Die App Jodel ist ein Beispiel für einen anonymisierten Raum im Netz. Benutzer der App werden nicht durch selbst gewählte Usernamen anonymisiert, sondern sie posten und kommentieren andere Posts lediglich mit einem Hinweis zur räumlichen Nähe („hier“, „sehr nah“, „nah“ oder „fern“) und einer Nummer, die ihnen in der Reihenfolge der Kommentare zugewiesen wird. Der Verfasser des Jodels bleibt dabei immer OJ, was für Originaljodler steht. Die Beliebtheit der App liegt unter anderem in der Anonymität begründet. Die Privatsphäre ist geschützt, was ein hohes Gut ist. Man kann aber auch leichter Nonsens verbreiten. Die App lebt also davon, dass kein Mensch mehr ein Blatt vor den Mund nehmen muss. Dieses Phänomen zeigt sich natürlich nicht nur auf Jodel, auch in sozialen Netzwerken wie Instagram und YouTube oder in der Gaming Community gehört (teil)anonyme Kommunikation zum Alltag.



Dass sich Menschen hinter digitalen Identitäten verstecken können, hat in vielen sozialen Medien auch zu einem Anstieg von Hasskommentaren geführt. Vieles, was anonym in dieser Weise in der digitalen Welt von sich geben wird, würden sich Hasskommentatoren im realen Leben nicht trauen. Gravierende Bedeutung bekommt die Anonymität im Netz, wenn Online-Straftaten verübt werden und Täter nicht eindeutig identifiziert werden können, da sie ihre Identität verschleiern. Ein aktuelles Beispiel wäre der Cyberangriff auf die Bürgerdienste Potsdam zu Beginn des Jahres 2020. Demgegenüber stehen aber auch klare Vorteile digitaler Anonymität.
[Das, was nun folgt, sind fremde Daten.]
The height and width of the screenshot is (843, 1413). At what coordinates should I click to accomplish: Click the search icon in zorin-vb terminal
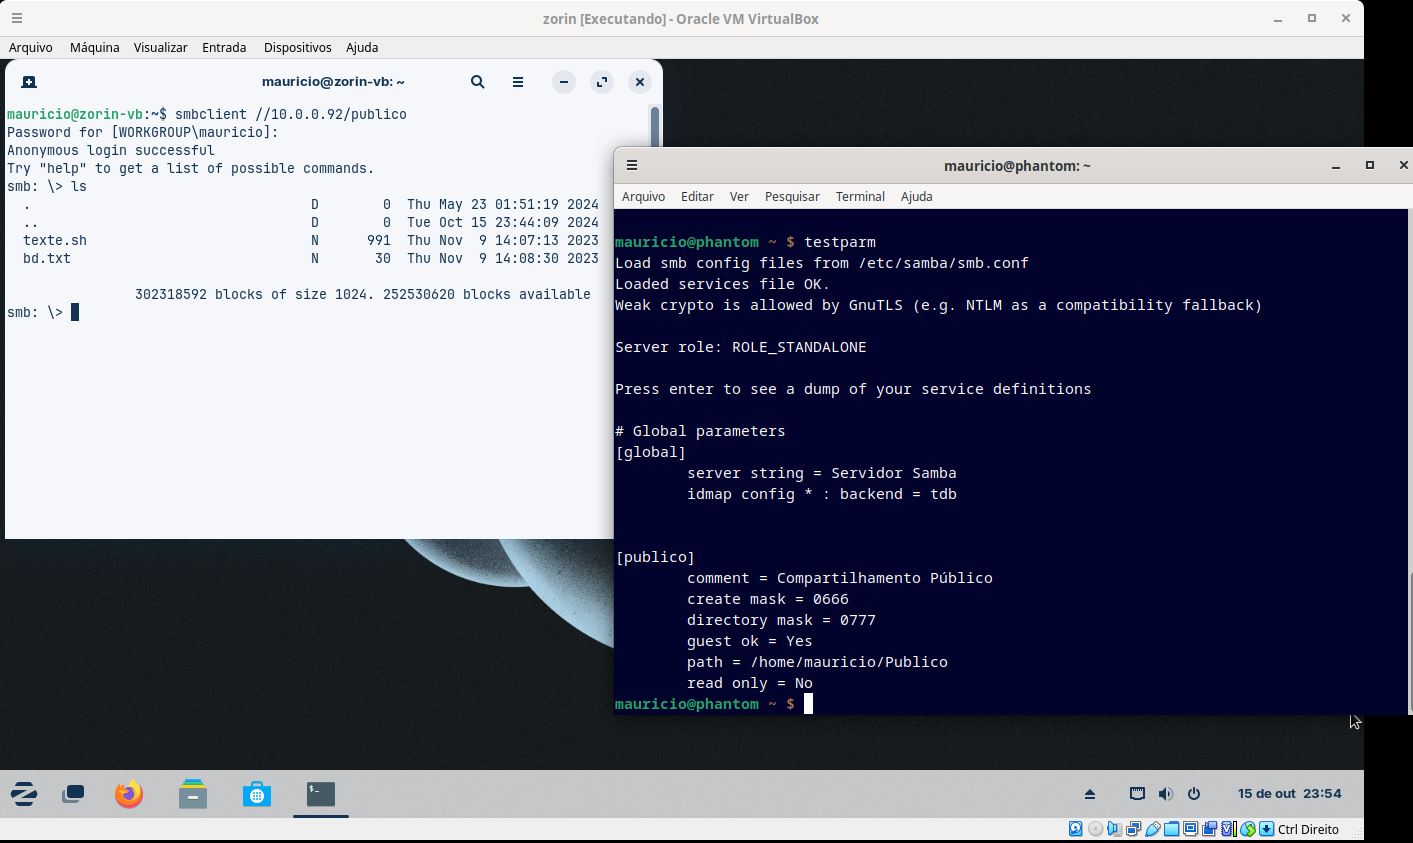478,82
So kann sich im anonymisierten Raum die Hemmschwelle lösen, über gewisse sensible Themen zu reden, deren Austausch in anderen Kontexten für die Nutzer ein massives Risiko darstellt. Erwähnenswert sind hier Plattformen zur Suchthilfe, Gewalterfahrungen oder auch zu ganz alltäglichen Problemen, die den Menschen durch die gewährleistete Anonymität helfen, ihre Probleme besser zu bewältigen. Dass es sich beim Hacking um ein zweischneidiges Schwert handelt, zeigt auch das Beispiel der Hackercommunity Anonymus, die politische Debatten und Bewegungen aktiv durch die Veröffentlichung von sonst unzugänglichen, als geheim eingestuften Daten unterstützt. Kürzlich war dies im Zusammenhang mit der Black Lives Matter Bewegung der Fall. Während die Beschaffung solcher Daten und Dokumente rechtlich eine Straftat darstellt, kommt dem veröffentlichten Inhalt nicht selten eine demokratiefördernde Bedeutung zu, ohne dass die Handelnden dabei selbst in Erscheinung treten.
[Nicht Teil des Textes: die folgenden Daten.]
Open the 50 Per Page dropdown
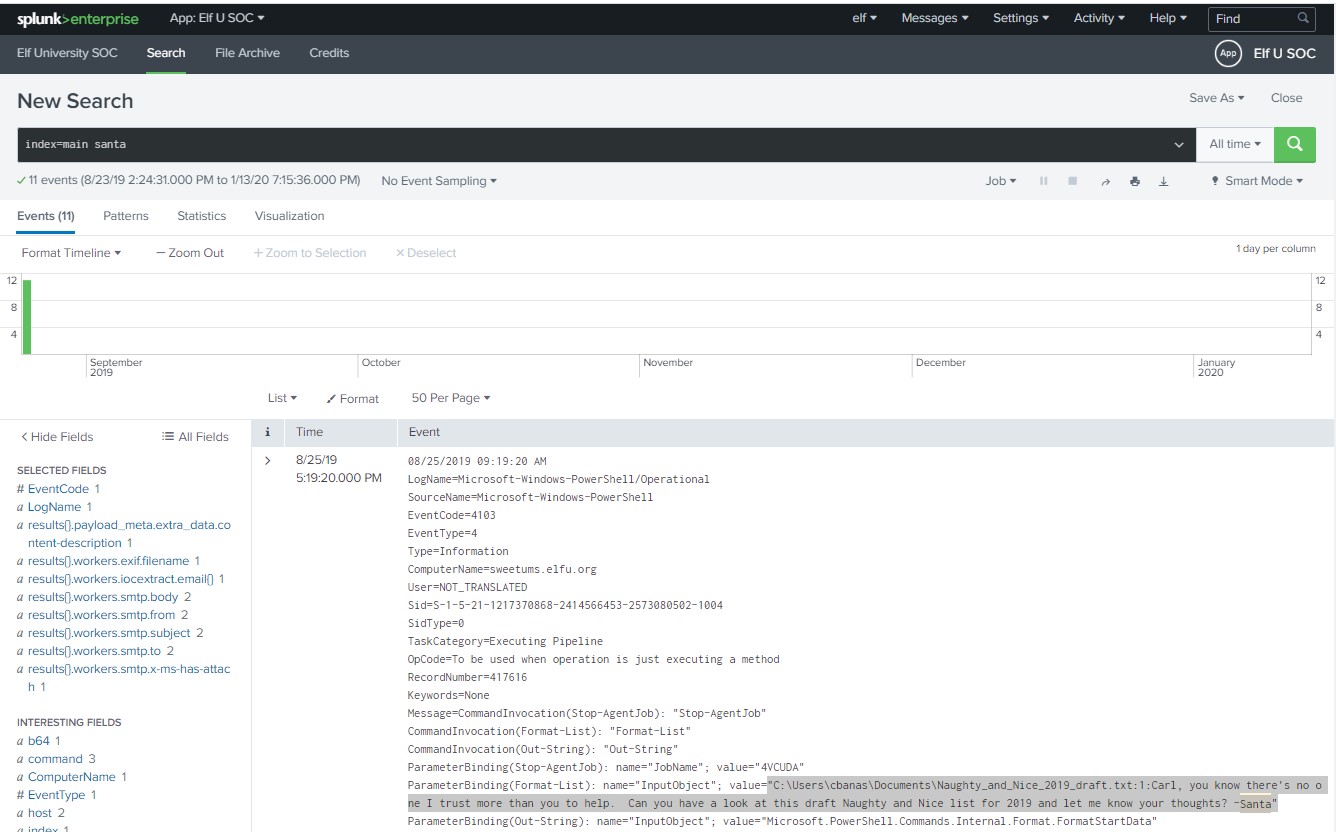 pos(451,398)
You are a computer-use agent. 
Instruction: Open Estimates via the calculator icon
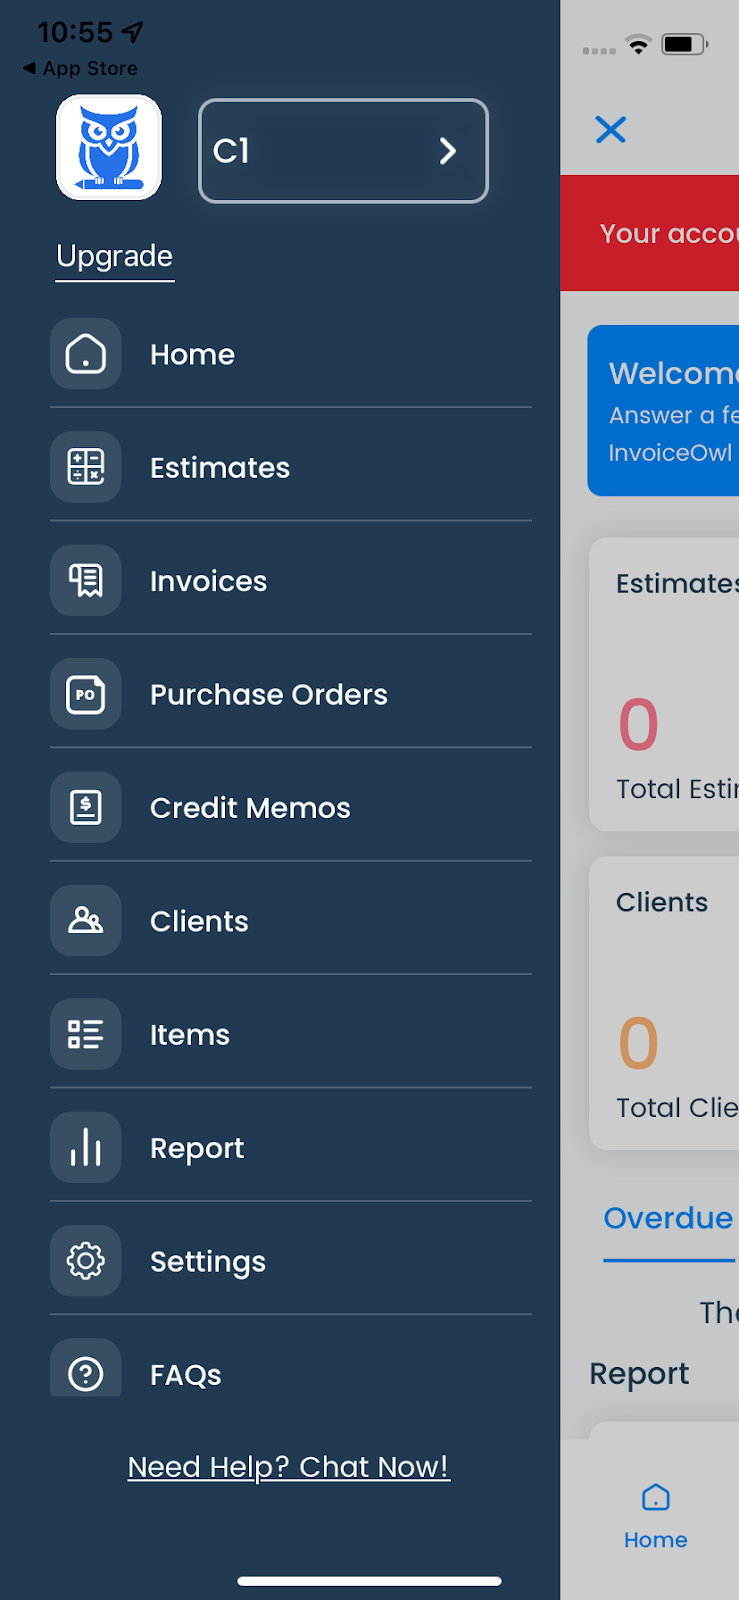[x=86, y=467]
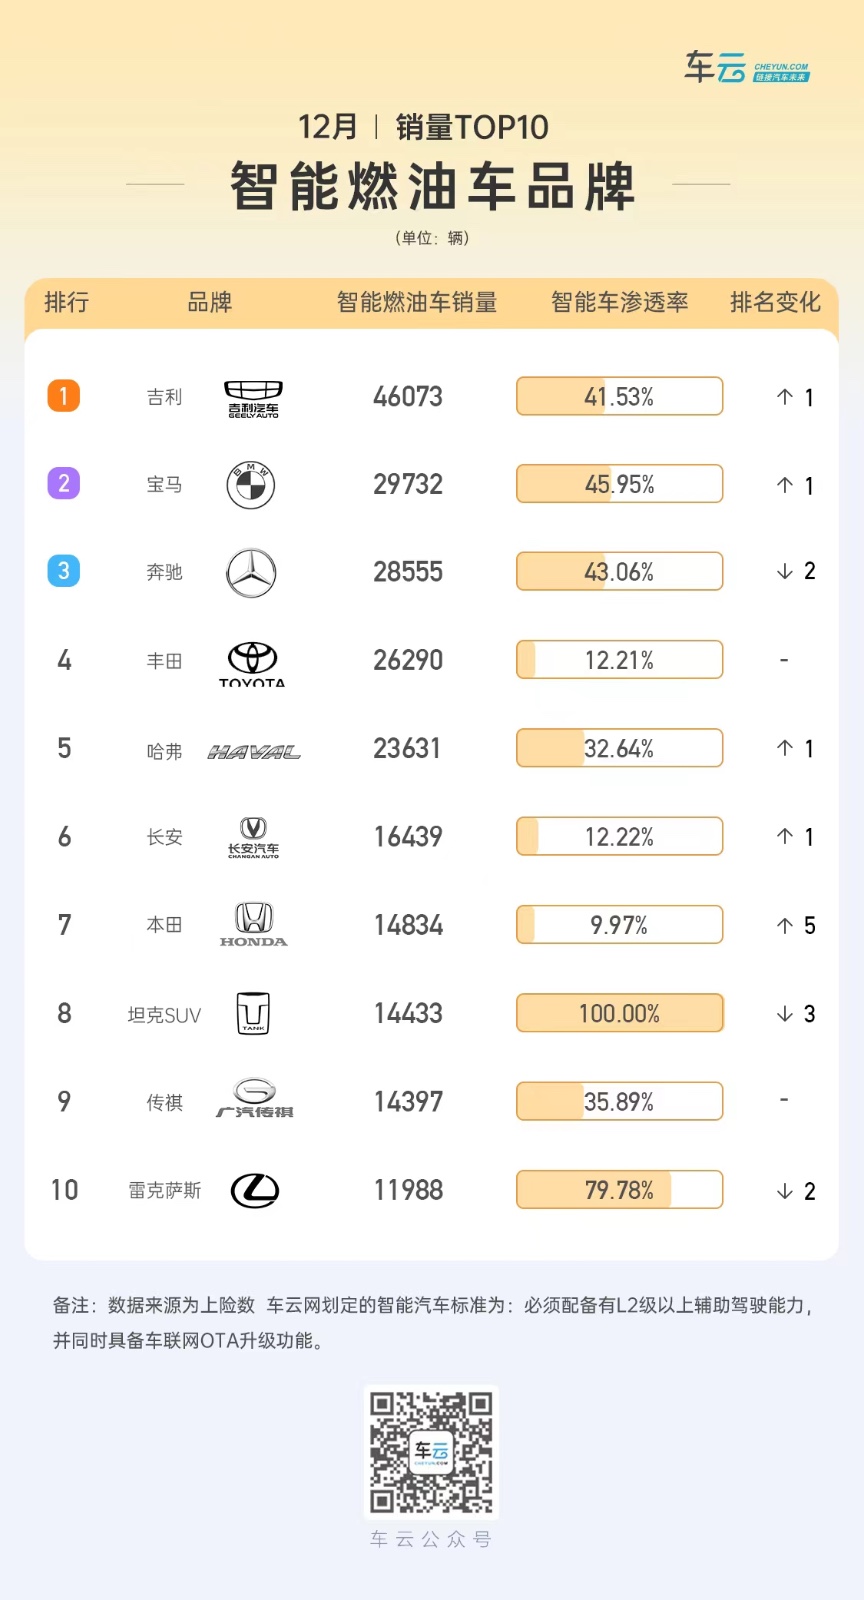Select the Honda logo
Screen dimensions: 864x1600
point(253,925)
Digitale Identitäten spielen in unterschiedlichen Kontexten im Netz eine Rolle. Die damit verbundene Anonymität verändert unser Handeln, im Netz und im analogen Leben. Die Risiken dieser Entwicklung liegen auf der Hand, aber dieser Beitrag hat auch Chancen deutlich gemacht, die es gibt.